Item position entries
• • • • •

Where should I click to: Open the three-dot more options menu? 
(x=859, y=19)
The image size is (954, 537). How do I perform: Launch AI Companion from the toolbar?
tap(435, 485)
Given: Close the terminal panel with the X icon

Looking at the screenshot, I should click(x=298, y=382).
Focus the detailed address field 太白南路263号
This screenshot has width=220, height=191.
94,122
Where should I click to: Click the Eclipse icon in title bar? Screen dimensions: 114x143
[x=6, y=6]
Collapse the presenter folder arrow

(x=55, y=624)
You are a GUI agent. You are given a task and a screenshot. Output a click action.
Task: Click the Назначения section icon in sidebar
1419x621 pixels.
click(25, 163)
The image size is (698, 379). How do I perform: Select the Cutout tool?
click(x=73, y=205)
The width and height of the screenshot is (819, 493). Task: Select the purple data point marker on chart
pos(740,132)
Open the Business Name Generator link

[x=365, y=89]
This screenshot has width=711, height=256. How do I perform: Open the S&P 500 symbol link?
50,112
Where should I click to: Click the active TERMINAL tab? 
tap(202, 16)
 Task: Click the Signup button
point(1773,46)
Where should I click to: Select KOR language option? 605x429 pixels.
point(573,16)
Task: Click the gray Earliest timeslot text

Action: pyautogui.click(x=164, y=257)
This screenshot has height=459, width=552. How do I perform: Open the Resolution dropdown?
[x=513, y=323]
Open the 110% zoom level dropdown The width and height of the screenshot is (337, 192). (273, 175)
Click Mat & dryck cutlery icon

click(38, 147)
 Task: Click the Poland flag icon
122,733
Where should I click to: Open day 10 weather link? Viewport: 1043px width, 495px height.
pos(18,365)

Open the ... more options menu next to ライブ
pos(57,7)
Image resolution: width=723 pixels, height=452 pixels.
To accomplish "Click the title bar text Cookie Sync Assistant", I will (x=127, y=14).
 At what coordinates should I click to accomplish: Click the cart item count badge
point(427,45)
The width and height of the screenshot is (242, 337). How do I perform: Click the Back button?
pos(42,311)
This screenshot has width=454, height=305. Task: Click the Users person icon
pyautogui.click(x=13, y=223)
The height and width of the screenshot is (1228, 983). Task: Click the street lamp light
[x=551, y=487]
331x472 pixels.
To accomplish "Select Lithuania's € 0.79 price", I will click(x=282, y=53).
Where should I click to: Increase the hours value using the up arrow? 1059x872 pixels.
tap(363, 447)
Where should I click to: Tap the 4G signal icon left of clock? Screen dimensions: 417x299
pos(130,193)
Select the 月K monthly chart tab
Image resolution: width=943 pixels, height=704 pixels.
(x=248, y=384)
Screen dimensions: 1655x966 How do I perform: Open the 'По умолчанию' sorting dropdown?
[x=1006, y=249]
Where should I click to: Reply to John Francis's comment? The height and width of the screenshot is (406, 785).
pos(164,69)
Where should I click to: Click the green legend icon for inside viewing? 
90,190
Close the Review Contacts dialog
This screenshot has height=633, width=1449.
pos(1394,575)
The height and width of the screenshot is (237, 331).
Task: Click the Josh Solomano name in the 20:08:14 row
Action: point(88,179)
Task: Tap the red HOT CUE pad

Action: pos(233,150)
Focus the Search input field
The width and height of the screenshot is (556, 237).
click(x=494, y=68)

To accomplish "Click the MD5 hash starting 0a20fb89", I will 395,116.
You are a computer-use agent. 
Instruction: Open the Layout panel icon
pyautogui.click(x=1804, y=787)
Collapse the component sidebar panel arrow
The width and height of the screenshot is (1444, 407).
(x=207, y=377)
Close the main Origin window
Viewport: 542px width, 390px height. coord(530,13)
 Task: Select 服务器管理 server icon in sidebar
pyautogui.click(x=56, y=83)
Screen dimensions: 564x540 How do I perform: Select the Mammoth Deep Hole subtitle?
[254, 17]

• • • • •

YOUR TASK » Reproduce the rows verbatim, beginning with the line containing "Task: Tap the red HOT CUE pad" and continuing through the line containing "pyautogui.click(x=1804, y=787)".

TASK RESPONSE »
Task: Tap the red HOT CUE pad

Action: pos(233,150)
Focus the Search input field
The width and height of the screenshot is (556, 237).
click(x=494, y=68)

To accomplish "Click the MD5 hash starting 0a20fb89", I will 395,116.
You are a computer-use agent. 
Instruction: Open the Layout panel icon
pyautogui.click(x=1804, y=787)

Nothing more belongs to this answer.